Al llegar a casa nos encontramos a mi padre estaba sentado en el sofá, con la bata puesta, mirando la tele, como hacía cada mediodía antes de volver a la tienda.

—Ah, hola hijo. Ahora hablarán de mí en el telediario. Fueron unos ladrones, pero me quieren echar la culpa a mí. Como soy ex presidiario, pues mira, lo habrá hecho él, que por algo fue a la cárcel, aunque fuera por algo que no había hecho, sino que haría.

Normalmente hacía caso omiso de las tonterías de adulto de mi padre, pero entre su lamentable estado, mi avanzada edad y las emociones de aquellos días, no pude evitar arrancar a llorar, aunque al menos me dio tiempo a llegar a la habitación antes de que escaparan las lágrimas.

Entonces lo vi venir. Me dio tiempo a agarrar el violín, porque esta vez avisó. Normalmente no avisaba. Será fuerte, pensé, será fuerte. Me marée un poco, me senté en la cama y entré en una laguna.

Desperté de la laguna mientras salía de un edificio desconocido con Noelia.

—¿Has visto qué bien? Estarás contento, ¿no?

—¿Cómo?

—En dos o tres años volverás a correr, qué bonito —y me dio un beso.

—¿Correr? ¿Quién quiere correr?

—Tú, idiota.

Me giré. Era Hipo. Musité un er… Estaba desorientado y me dolía la cabeza. Aún no recordaba que había entrado en una laguna y además había sido consciente de ello. Es más, aún ni siquiera me había dado cuenta de que salía de una de ellas. Eso era normal, desde luego, podía incluso tardar un par de horitas en recuperarme del todo.

—Has estado casi dos semanas como un imbécil —me dio un bajón de tensión mientras Hipo hablaba— y te ha dado tiempo más que suficiente para pedirle a tu padre y a Noelia que te llevaran al médico porque estabas harto de ser cojo. Decías que no te dejaban jugar ni de portero.

¿Ni de por… ?

—Necesito… Necesito sentarme.

—Venga, venga —dijo Noelia—, que estamos llegando al metro. N0 me seas perezoso.
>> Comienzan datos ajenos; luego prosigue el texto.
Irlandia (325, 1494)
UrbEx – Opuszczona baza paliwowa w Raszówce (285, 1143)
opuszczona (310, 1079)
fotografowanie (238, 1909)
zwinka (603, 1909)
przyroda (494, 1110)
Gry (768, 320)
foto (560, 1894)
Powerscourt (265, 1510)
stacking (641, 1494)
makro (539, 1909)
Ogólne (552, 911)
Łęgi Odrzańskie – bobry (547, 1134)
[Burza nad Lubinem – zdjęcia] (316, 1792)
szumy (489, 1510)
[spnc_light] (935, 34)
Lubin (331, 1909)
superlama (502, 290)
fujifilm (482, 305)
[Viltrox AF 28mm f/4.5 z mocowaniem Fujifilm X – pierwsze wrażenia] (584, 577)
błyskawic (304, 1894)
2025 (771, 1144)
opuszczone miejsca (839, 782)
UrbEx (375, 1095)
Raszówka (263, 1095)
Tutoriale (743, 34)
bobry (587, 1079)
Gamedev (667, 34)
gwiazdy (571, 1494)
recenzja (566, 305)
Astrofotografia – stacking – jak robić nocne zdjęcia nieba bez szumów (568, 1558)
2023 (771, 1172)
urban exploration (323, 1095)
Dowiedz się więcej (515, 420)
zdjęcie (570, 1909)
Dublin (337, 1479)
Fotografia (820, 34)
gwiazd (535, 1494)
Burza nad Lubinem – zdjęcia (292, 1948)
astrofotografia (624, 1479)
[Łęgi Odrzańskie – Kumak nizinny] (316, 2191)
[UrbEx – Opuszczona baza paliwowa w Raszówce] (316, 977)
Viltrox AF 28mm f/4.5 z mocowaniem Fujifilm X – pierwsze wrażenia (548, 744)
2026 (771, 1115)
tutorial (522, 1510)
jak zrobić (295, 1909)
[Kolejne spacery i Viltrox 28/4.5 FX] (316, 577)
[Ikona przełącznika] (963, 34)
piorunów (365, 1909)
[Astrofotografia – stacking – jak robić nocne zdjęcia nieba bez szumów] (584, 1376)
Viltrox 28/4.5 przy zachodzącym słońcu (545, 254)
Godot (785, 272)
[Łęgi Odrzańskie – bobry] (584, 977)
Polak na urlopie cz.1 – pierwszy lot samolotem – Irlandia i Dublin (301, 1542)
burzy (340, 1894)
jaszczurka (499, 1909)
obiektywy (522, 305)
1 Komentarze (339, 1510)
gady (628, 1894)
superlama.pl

—No sé para qué vas al médico —siguió Hipo—. Son unos torturadores y unos mentirosos. Te ha dicho que te pondrá una bota horrible, te ha enseñado una como la que llevarás y todo, parecerás un Frankenstein asimétrico. Ah, y además igual te operan. Quizá mueras por culpa de la operación. Como le pasó a mi hermano. Cirugía estética. Una rinoplastia y le encontraron un tumor en la garganta. No duró ni un año. Es lo que pasa siempre cuando te operan: te encuentran un tumor y te dan seis meses de vida. Yo creo que ellos meten los tumores. O igual no hace falta: juegan con tu mente. Te dicen que tienes cáncer y te mueres por no hacerles un feo. No te fíes de los médicos. Son unos hijos de puta.